Devi 11 Aug 2023, 09:15
   Imunisasi HPV Dituding Jadi Alat Pembunuhan Massal, Ini Kata Kemenkes
Imunisasi HPV Dituding Jadi Alat Pembunuhan Massal, Ini Kata Kemenkes

RIAU24.COM - Baru-baru ini beredar informasi yang mengklaim kalau imunisasi human papillomavirus (HPV) yang diberikan secara gratis adalah kedok untuk pembunuhan massal. Menanggapi hal tersebut, Kemenkes menegaskan informasi yang beredar itu adalah palsu alias hoaks.

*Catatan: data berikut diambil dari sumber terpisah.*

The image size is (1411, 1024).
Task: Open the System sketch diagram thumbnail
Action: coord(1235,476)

Imunisasi HPV diberikan secara gratis untuk melindungi perempuan Indonesia dari risiko kanker serviks atau kanker leher rahim sejak dini. Pasalnya, kanker serviks merupakan penyebab kematian tertinggi kedua pada wanita di Indonesia setelah kanker payudara.

Terkait informasi hoaks itu, Kemenkes menegaskan kalau penyebar berita bohong akan dijerat UU ITE dan bisa mendapat ancaman hukuman paling lama 6 tahun.

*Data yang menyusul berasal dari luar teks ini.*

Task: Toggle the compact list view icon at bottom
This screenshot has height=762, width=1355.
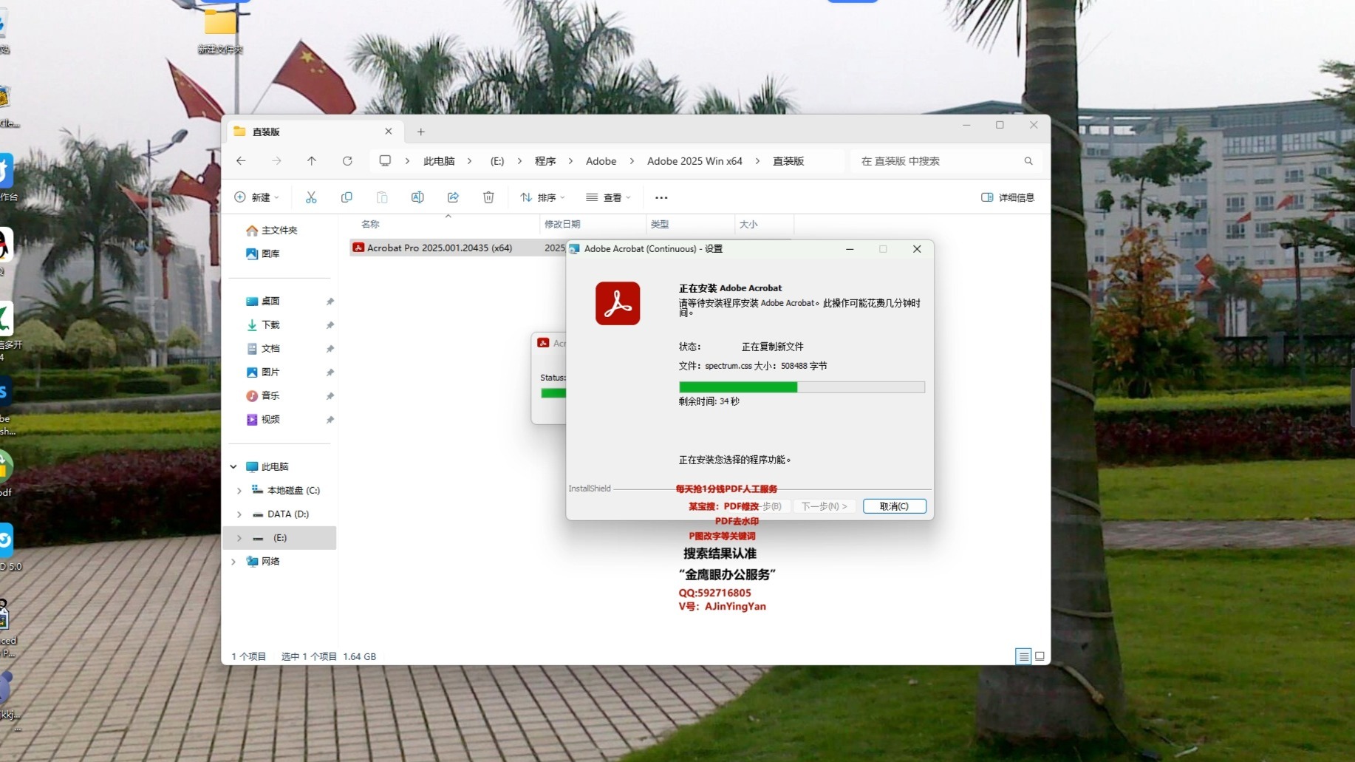Action: [1023, 656]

"Karena penyebar berita bohong atau hoax telah diatur dalam UU ITE dengan ancaman hukuman atau pidana paling lama 6 tahun," tulis Kemenkes lewat akun Twitternya, Rabu (9/8/2023).

Kemenkes juga mengingatkan masyarakat untuk mengecek kebenaran informasi yang diterima, dan memastikan informasi itu berasal dari sumber yang terpercaya.

"Informasi resmi Kementerian Kesehatan bisa kamu dapatkan melalui website atau sosial media resmi Kementerian Kesehatan," ujar Kemenkes.

Di sisi lain, Direktur Jenderal Pencegahan dan Pengendalian Penyakit (P2P) Kementerian Kesehatan RI dr Maxi Rein Rondonuwu menjelaskan sasaran vaksinasi HPV tahun ini akan diperluas di lebih dari 200 kabupaten dan kota, termasuk daerah terpencil. Pada hari Rabu (9/8) kemarin, pencanangan vaksinasi HPV turut dilakukan di Minahasa.

Untuk diketahui, vaksinasi HPV termasuk dalam program imunisasi yang diberikan kepada anak perempuan di kelas 5 dan 6 sekolah dasar. 

Sebab, angka kematian akibat kanker leher rahim selama ini relatif tinggi, yakni di angka 60 persen dari jumlah kasus.

"Di Indonesia ini yang tercatat saja, hampir 40 ribu setiap tahun, itu yang tercatat, yg meninggal, case fatality ratenya itu 60 persen, jadi 20 ribu meninggal karena datang sudah terlambat," beber dr Maxi dalam konferensi pers di Tondano, Rabu (8/9).